1

I have a recursive regular expression to get text between brackets []:

    preg_match_all("#\[(([^\[\]]*|(?R))*)\]#", $string, $matches);

It works fine and I've been using it in PHP 5.6 and 7.0 without any trouble. I've upgraded my server to PHP 7.3 and it stopped working for long texts (more than 500,000 characters long).

On a long text containing brackets, the expression returns all results with PHP 5.6 and 7.0, as it should.

With PHP 7.3, it returns an empty $matches array without sending any error or warning message.

I don't know why that is. PCRE is configured the same in all my versions of PHP. The problem only occurs for long texts. I couldn't find any mention of that problem in PHP migration guides.

Jeremie
  • 196
  • 1
  • 11
  • Can you find a way to minimize the failing text, or provide it in full as a link? With regex, it's up to you to decide what "works" and doesn't. Without guidelines and examples about what it should and shouldn't match and where this is failing, it's pretty much guesswork here. – ggorlen Jun 14 '19 at 16:01
  • 1
    Possible duplicate of [RegEx not working for long pattern PCRE's JIT compiler stack limit - PHP7](https://stackoverflow.com/questions/34849485/regex-not-working-for-long-pattern-pcres-jit-compiler-stack-limit-php7) – meyi Jun 14 '19 at 17:01
  • 1
    I understand you may increase the JIT compiler stack limit, but you will still have an inefficient and slow regex. If you use a proper pattern, that limit might not need updating, try `"#\[([^][]*(?:(?R)[^][]*)*)]#"`. Check [this demo](https://regex101.com/r/PjkLMY/2). Or, `"#\[((?:[^][]++|(?R))*)]#"` is also good. – Wiktor Stribiżew Jun 14 '19 at 17:07
  • @Wiktor Your answer gives the best result. Your suggested regexes work for all texts, except for a very long one that still resists. Please turn your comment into an answer so I can mark it as the accepted answer. – Jeremie Jun 16 '19 at 05:27

1 Answers1

1

You can do two things: increase the JIT compiler stack limit and 2) rewrite the regex to follow the unroll-the-loop principle.

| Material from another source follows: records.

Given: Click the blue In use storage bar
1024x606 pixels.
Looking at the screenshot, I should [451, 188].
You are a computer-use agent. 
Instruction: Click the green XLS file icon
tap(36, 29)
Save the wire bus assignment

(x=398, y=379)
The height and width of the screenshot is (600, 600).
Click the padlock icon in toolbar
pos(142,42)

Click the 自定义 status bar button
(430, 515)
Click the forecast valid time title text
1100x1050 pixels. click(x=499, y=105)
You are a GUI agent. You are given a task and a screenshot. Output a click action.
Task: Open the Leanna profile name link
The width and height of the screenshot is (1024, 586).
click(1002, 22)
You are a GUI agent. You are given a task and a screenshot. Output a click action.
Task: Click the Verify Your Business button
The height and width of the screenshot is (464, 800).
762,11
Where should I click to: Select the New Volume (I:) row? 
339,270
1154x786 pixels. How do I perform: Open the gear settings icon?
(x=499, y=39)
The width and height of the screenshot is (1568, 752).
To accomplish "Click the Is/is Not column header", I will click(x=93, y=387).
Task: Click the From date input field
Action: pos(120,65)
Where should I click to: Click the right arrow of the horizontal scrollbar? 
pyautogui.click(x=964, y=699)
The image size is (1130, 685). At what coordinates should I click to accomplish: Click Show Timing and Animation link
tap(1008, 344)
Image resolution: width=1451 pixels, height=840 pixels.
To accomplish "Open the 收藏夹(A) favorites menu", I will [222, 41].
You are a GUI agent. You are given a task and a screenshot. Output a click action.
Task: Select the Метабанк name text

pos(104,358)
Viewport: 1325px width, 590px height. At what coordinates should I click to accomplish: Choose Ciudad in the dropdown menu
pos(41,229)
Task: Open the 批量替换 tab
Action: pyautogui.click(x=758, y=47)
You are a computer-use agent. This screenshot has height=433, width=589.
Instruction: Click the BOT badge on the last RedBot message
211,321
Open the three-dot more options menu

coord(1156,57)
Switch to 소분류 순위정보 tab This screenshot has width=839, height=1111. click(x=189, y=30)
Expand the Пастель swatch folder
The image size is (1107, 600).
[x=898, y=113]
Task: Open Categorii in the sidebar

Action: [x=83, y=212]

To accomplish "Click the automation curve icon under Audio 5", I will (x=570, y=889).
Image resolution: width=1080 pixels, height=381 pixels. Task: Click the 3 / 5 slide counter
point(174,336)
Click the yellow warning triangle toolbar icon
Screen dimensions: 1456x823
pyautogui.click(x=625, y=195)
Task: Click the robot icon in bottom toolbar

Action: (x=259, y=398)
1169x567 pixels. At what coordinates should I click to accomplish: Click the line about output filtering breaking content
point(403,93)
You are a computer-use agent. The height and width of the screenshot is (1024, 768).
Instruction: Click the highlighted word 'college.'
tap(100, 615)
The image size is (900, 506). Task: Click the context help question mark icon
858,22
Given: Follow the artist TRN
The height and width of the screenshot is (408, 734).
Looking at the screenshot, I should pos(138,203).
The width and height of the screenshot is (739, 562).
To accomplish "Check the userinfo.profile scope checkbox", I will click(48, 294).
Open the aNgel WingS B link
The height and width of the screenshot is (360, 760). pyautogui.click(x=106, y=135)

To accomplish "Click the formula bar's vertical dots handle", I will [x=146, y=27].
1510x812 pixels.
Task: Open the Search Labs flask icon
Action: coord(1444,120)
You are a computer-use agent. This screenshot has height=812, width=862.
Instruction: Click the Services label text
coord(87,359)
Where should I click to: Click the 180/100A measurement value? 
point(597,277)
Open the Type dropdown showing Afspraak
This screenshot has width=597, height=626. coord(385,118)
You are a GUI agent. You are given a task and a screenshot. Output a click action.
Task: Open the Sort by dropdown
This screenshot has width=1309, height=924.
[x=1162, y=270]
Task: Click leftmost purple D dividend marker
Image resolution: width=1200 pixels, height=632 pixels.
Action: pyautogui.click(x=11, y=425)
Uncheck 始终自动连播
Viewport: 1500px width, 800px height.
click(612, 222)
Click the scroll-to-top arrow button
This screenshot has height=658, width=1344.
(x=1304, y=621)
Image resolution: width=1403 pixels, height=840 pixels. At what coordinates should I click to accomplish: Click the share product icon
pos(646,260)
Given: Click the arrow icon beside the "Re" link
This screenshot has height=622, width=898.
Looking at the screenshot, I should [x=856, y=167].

The pattern will look like

$regex = "#\[([^][]*(?:(?R)[^][]*)*)]#";

It matches like this:

  • \[ - an open bracket
  • ([^][]*(?:(?R)[^][]*)*) - a capturing group matching
    • [^][]* - zero or more chars other than square brackets
    • (?:(?R)[^][]*)* - zero or more repetitions of the whole regex pattern ((?R)) followed with zero or more chars other than square brackets
  • ] - a close bracket.

See the regex demo.

Wiktor Stribiżew
  • 607,720
  • 39
  • 448
  • 563